وَعَنِ ابْنِ عُمَرَ رَضِيَ اللَّهُ عَنْهُمَا قَالَ: ابْتَعْتُ زَيْتاً فِي السُّوقِ، فَلَمَّا اسْتَوْجَبْتُهُ لَقِيَنِي رَجُلٌ فَأَعْطَانِي بِهِ رِبْحاً حَسَناً، فَأَرَدْتُ أَنْ أَضْرِبَ عَلَى يَدِ الرَّجُلِ، فَأَخَذَ رَجُلٌ مِنْ خَلْفِي بِذِرَاعِي، فَالْتَفَتُّ، فَإِذَا هُوَ زَيْدُ بْنُ ثَابِتٍ، فَقَالَ: لَا تَبِعْهُ حَيْثُ ابْتَعْتَهُ حَتَّى تَحُوزَهُ إِلَى رَحْلِكَ; فَإِنَّ رَسُولَ اللَّهِ – صلى الله عليه وسلم – نَهَى أَنْ تُبَاعَ السِّلَعُ حَيْثُ تُبْتَاعُ، حَتَّى يَحُوزَهَا التُّجَّارُ إِلَى رِحَالِهِمْ. رَوَاهُ أَحْمَدُ، وَأَبُو دَاوُدَ وَاللَّفْظُ لَهُ، وَصَحَّحَهُ ابْنُ حِبَّانَ وَالْحَاكِمُ

Dan dari Ibnu ‘Umar Radiyallahu ‘anhuma berkata “Aku pernah membeli minyak di pasar, ketika aku sudah mendapatkannya aku bertemu dengan seorang laki-laki yang menawar minyakku dengan harga yang lebih baik. Ketika aku hendak mengiyakan tawaran tersebut ada seseorang yang memegang lenganku dari belakang, lalu aku berpaling, ternyata dia adalah Zaid bin Tsabit. Kemudian dia berkata, “Jangan menjualnya di tempat kamu membelinya, sampai kamu membawanya ke tempatmu. Karena Rasulullah SAW melarang menjual barang di tempat barang itu dibeli sampai para pedagang membawanya ke tempat mereka.” (Hadist Riwayat Ahmad dan abu dawud, Lafazh ini adalah lafazhnya, Ibnu Hibban dan Al Hakim Menshohihkannya).

Makna Hadist Secara Umum

Hadist ini melarang menjual barang di tempat membeli barang tersebut, karena pada umumnya,  pembeli pertama yang ingin menjual barang yang (baru saja) dibelinya pada dasarnya  tidak akan menjual barang tersebut kecuali setelah tahu akan mendapatkan keuntungan dari barang tersebut. Dan ini akan kelihatan serta diketahui oleh penjual pertama. Bisa jadi pada diri penjual pertama muncul perasaan menyesal karena telah menjual barang tersebut tanpa menaikkan harganya terlebih dahulu. Atau bisa jadi penjual pertama menaikkan harga barang dagangannya yang lain, atau menaikkan harga barang dagangan yang semisal sehingga membuat harga barang tersebut melonjak tinggi. Oleh karena itu menjual barang ditempat membeli barang tersebut dilarang oleh Syariat Islam.

Penjelasan Lafazh

ابتعت : Aku membeli

استوجبته  : Menjadikannya milikku dengan akad jual beli

أضرب على يده : Aku mengadakan transaksi jual beli dengannya, sudah menjadi kebiasan pada masyarakat saat itu penjual dan pembeli meletakkan tangan yang satu ke tangan yang lain sebagai bukti sama-sama ridho. Atau saling menempelkan (menepukkan) telapak tangan keduanya, hal itulah yang dinamakan dengan As-shafaqāh.

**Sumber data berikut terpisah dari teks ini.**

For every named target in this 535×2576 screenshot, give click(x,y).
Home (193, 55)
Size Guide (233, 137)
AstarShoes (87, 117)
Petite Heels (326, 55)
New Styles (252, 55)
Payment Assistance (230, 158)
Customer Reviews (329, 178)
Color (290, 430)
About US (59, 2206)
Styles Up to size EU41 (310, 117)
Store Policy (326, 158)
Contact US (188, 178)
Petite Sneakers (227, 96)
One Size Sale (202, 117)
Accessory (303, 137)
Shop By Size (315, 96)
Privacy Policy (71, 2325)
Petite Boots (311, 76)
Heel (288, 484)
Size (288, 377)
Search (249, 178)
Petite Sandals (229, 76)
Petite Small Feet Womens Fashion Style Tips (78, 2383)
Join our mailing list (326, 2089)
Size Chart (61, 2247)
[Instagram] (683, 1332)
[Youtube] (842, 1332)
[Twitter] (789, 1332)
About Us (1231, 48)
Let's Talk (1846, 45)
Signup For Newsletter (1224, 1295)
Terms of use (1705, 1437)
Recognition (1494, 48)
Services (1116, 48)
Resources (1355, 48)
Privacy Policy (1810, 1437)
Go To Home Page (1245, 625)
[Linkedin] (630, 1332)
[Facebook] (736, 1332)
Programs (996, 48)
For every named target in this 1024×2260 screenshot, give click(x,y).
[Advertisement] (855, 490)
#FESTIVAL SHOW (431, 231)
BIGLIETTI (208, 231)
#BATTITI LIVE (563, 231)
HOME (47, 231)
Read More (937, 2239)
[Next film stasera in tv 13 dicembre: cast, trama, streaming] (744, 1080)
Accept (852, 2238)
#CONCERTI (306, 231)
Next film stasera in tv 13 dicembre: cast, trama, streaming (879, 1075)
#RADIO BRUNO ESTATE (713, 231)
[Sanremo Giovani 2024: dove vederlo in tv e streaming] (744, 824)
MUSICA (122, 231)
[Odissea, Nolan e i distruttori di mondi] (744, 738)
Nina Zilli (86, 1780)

تحوزه : mendapatkannya, dan membawanya

حيث تبتاع : Dzhorof makan, yaitu di tempat membelinya

رحالهم : Yang dimaksud adalah tempat mereka pergi, dan ini merupakan majaz dari suatu istilah yang ada di dalamnya. Ar-rihl adalah perabotan rumah yang sering digunakan manusia. Ar-Rihl bisa juga bermakna rumah dan tempat tinggal mereka. Tetapi kalimat ini hanya menunjukkan kebiasaan, jadi, jika ada seseorang membeli barang kemudian membawa barang tersebut ke toko nya maka sudah seperti membawanya ke tempat tinggalnya. Dan dia sudah boleh menjual barang yang baru dibelinya tersebut menurut kesepakatan ulama’.

Fiqih Hadist

  1. Sangat disukai orang yang berbisnis atau melakukan aktivitas jual beli
  2. Aktivitas jual beli dianjurkan dilakukan di dalam pasar karena dapat menstabilkan harga dan pasar merupakan tempat berkumpulnya segala barang dagangan
  3. Penjelasan bahwasanya seorang yang alim terkadang belum mampu menjawab suatu permasalahan walaupun masalah yang mashur (populer).
  4. Sangat disukai penjual dan pembeli bersalaman saat transaksi jual beli
  5. Dianjurkan memberikan nasihat meskipun kepada ahli ilmu karena tidak menutup kemungkinan mereka bisa alpa (lalai) karena sesuatu.
  6. Seseorang dibolehkan melarang orang lain untuk mengerjakan suatu perkara jika dia mengetahui perkara tersebut menyalahi syariat, selama tidak mendatangkan bahaya, dan dengan syarat orang tersebut tetap melakukan kesalahannya, walaupun yang melarang salah.
  7. Kedudukan dan keutamaan Zaid bin Tsbait didalam Kelimuan
  8. Boleh mengeluarkan fatwa sebelum menunjukkan dalilnya
  9. Larangan menjual barang ditempat membelinya, dan jumhur berbeda pendapat terhadap makna zhahir hadist ini.Mereka berkata yang dimaksud adalah menjual barang yang belum serah terima. Dan syaratnya sebagai berikut :
  10. Larangan menjual barang sampai ada serah terima dan memiliki barang tersebut, sebagaimana yang telah diuraikan sebelum ini. Mereka berkata tidak disyaratkan memindahkan/membawa barang sebelum dijual lagi. Sedangkan hadist ini menjadi hujjah atasnya.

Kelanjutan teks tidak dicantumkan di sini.